2020年2月16日(日) イエスと出会った人々3「ザアカイ」

 おはようございます。広島教会の牧師、申です。一週間お元気でしたか。リスナーのあなたに神様の祝福がありますようにお祈りいたします。

 さて今日も引き続き、イエスと出会った一人の人物を紹介いたします。この人の名前は「ザアカイ」という人です(ルカ19:1-10参照)。彼の職業は税金を取り立てる徴税人の頭です。今でいえば税務署で働いている人です。今は振込用紙が来たら銀行やコンビニで支払えばよいのですが、当時は、税務署の人が一人ひとりの家に訪問して税金をもらって帰る、そういう仕事をする徴税人です。

 当時、イスラエルはローマの支配下にありました。税金を納める相手はローマ政府です。ローマ政府はイスラエルの税金を取り立てるために、イスラエル人、つまりユダヤ人を立てて税金を集めていました。
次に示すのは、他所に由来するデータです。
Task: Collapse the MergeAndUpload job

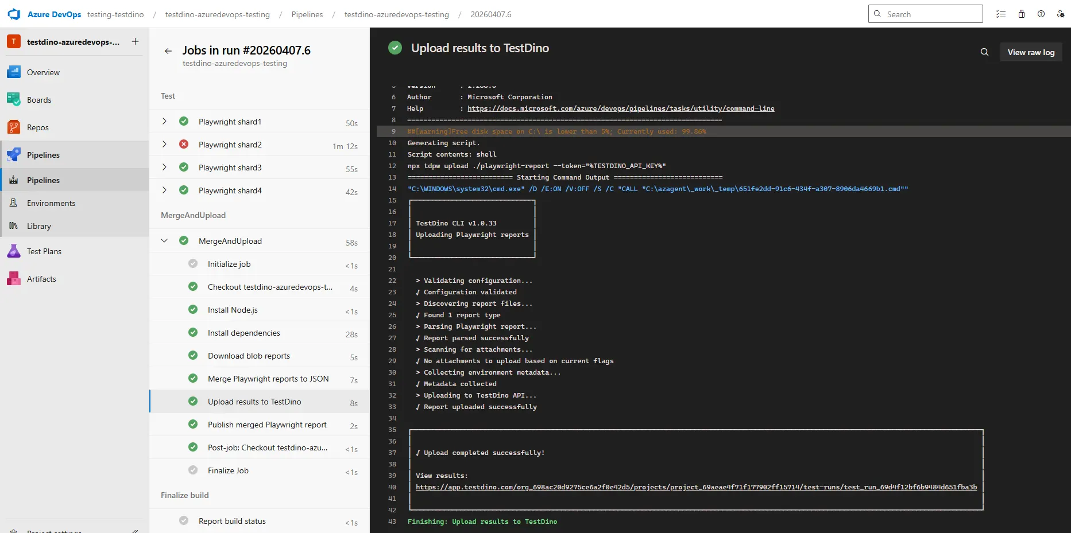Action: [x=165, y=240]
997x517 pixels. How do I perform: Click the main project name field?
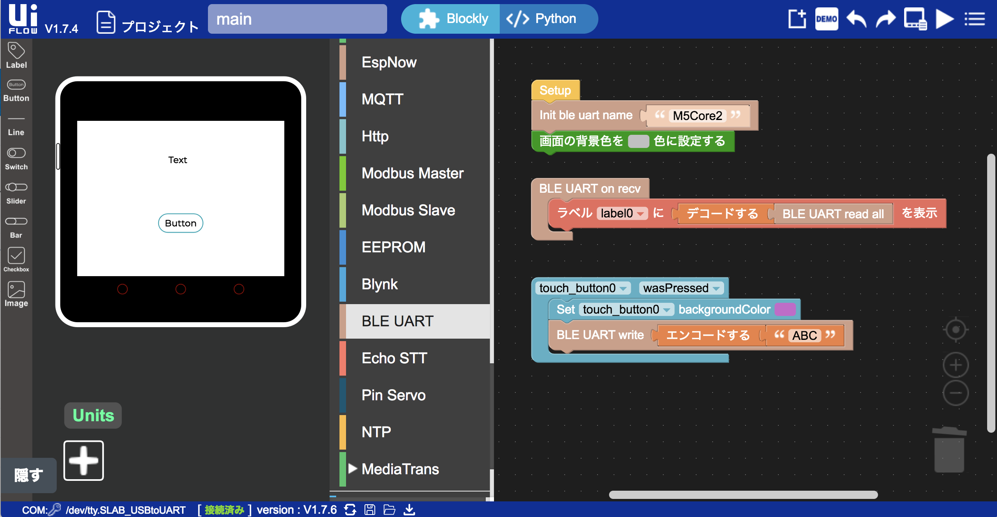pyautogui.click(x=297, y=19)
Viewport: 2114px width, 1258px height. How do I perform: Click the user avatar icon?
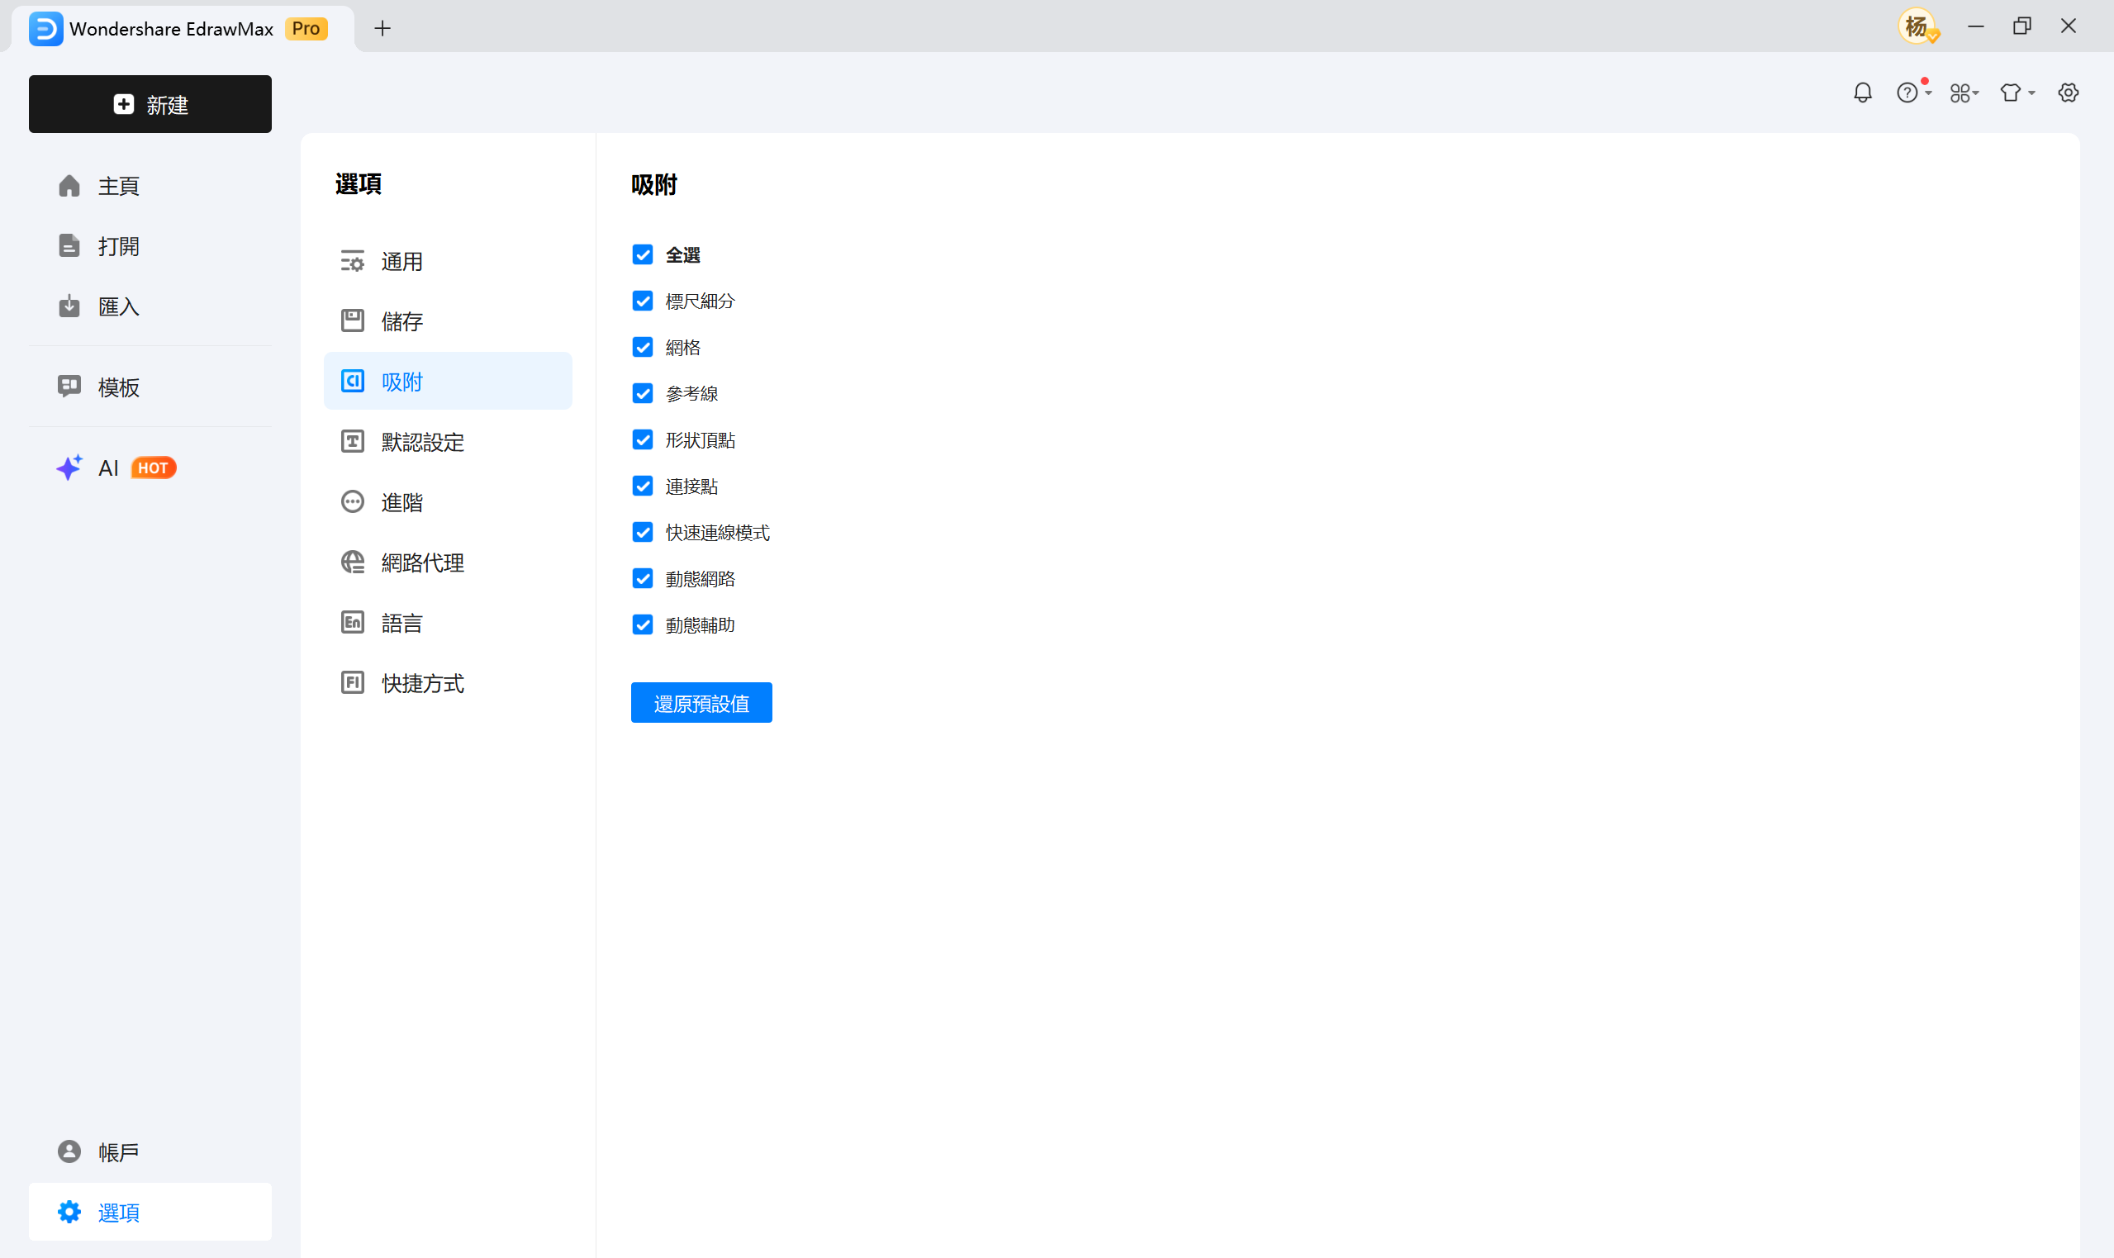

徴税人はユダヤ人でありながらローマの手先の役割をしていました。だから、徴税人たちは同じユダヤ人に嫌われていました。特にこの仕事をするに当たって他の報酬があったのではなく、納めるべき金額以上に取り立てて、残りを自分の収入にしていたようで、ユダヤ人に歓迎されるはずがありません。ザアカイはこのような徴税人の頭で、金持ちでした。どのようにして金持ちになったのかはっきりとは記されていませんが、不正に税金を取り立てた可能性が高いです。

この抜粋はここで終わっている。